Saved data entries:
↓

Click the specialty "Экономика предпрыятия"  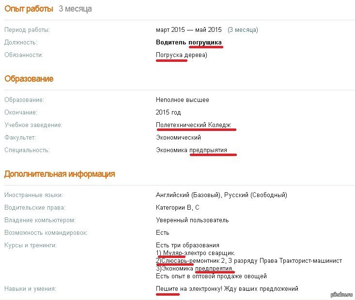[191, 150]

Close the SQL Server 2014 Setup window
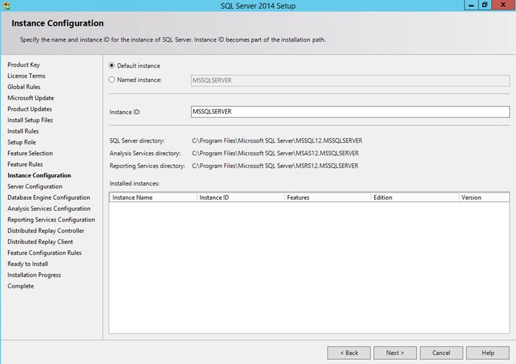(x=502, y=5)
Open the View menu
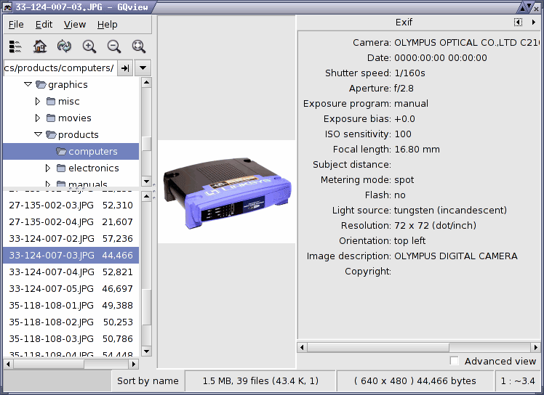Viewport: 544px width, 395px height. (75, 25)
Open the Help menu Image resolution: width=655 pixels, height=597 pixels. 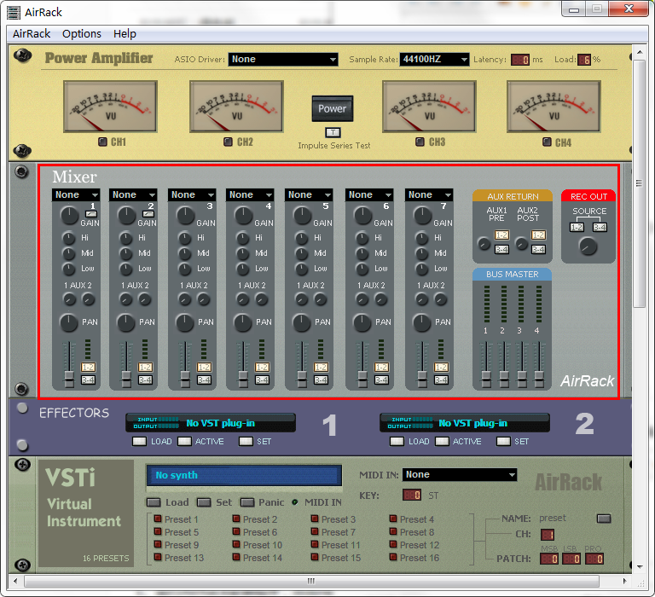tap(125, 33)
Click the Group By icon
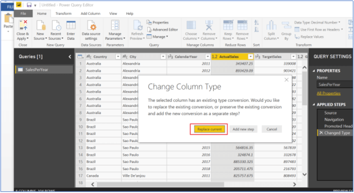This screenshot has height=193, width=354. click(x=286, y=26)
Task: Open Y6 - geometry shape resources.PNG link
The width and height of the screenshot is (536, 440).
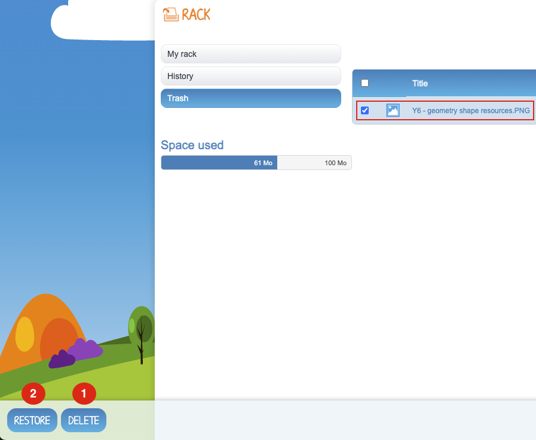Action: 470,110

↑

WORK TO COMPLETE:
The line containing "The width and" marks the start: set down exactly that line and every line after it through the last line of the data, without any pictures.

OUTPUT OF THE TASK:
The width and height of the screenshot is (536, 440).
Action: 470,110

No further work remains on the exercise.